Um amigo morre. Morte estúpida, como todas; antes do tempo, asseguram os indicadores de saúde e esperança de vida. Mas morre.
A morte é tão ritualizada como a vida. O campo médico dispõe de um conjunto de procedimentos de rotinização. Instrumentos e exames asseguram que tudo foi feito (quando foi) para evitar o óbito. Procedimentos burocráticos estimam a hora da ocorrência. Exames complementares sugerem a causa primordial. O campo médico pode então baixar a guarda e passar a batata quente, agora resfriada, para outros.
Da Medicina, o corpo pode transitar para o campo jurídico, se disso houver necessidade, no qual múltiplos procedimentos tornam igualmente burocrática a gestão da morte. Mas normalmente o Direito fica à porta. A Medicina, que tomara temporariamente posse do corpo, devolve-o ao Estado, que assegura, com outros rituais, o sepultamento ou a pulverização em condições rotinizadas. Estamos longe, já, do tempo das valas comuns e do enterramento a monte.

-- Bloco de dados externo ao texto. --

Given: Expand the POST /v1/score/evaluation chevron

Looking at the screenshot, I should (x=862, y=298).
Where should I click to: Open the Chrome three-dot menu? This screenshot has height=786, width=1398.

Após dois ou três dias de agonia controlada, de velórios burocráticos, de horários regulados pelas funerárias, a família finalmente sepulta o morto. Prepara-se para avançar.
Mas estamos na era da Internet, na qual a nossa presença está fragmentada em mil bocados. E o defunto persiste. Em endereços electrónicos. Na página de Facebook. Na conta de Twitter. No blogue do Sapo. No perfil de Linkedin. Mil instâncias lembram continuamente que, em tempos, aqueles uns e zeros correspondiam a uma pessoa de carne e osso.

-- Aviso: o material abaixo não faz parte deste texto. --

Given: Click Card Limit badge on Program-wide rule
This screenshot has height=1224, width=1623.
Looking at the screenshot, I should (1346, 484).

Para a ciência, a morte de um ser humano começou por ser definida pelo momento em que cessava o batimento cardíaco e a actividade respiratória, até ao dia em que o coração de um doente sueco parou de bater, a equipa médica colocou-lhe um transplante cardíaco e o coração recomeçou a bater. Pelos critérios científicos, mas sobretudo legais na Suécia, ele esteve morto e voltou.* Mudaram-se os critérios, claro.
Agora, a morte define-se pelo fim da actividade eléctrica no cérebro, embora um EEG possa detectar impulsos eléctricos onde já não era suposto persistirem. Bem depois disso, porém, persistem impulsos electrónicos. É possível receber, como eu hoje recebi, um convite electrónico para continuar a seguir a conta de Twitter de alguém que já não vai twittar. São fagulhas electrónicas, resquícios efémeros de vida. Talvez um dia tenhamos de renovar os critérios e considerar que um indivíduo está extinto quando todos os seus impulsos electrónicos cessarem.
* A formidável história do doente sueco que recebeu o transplante não acaba aqui. O homem estava condenado por evasão fiscal, mas, de acordo com a lei do seu país, considerava-se oficialmente morto um indivíduo cujo coração parasse de bater. Como isso sucedeu, o Fisco sueco retirou todas as acusações contra ele. Na enfermaria, recuperando da aventura, conta-se que o doente transplantado brincou: "Não é totalmente verdadeiro o adágio que assegura que só a morte e os impostos são certos."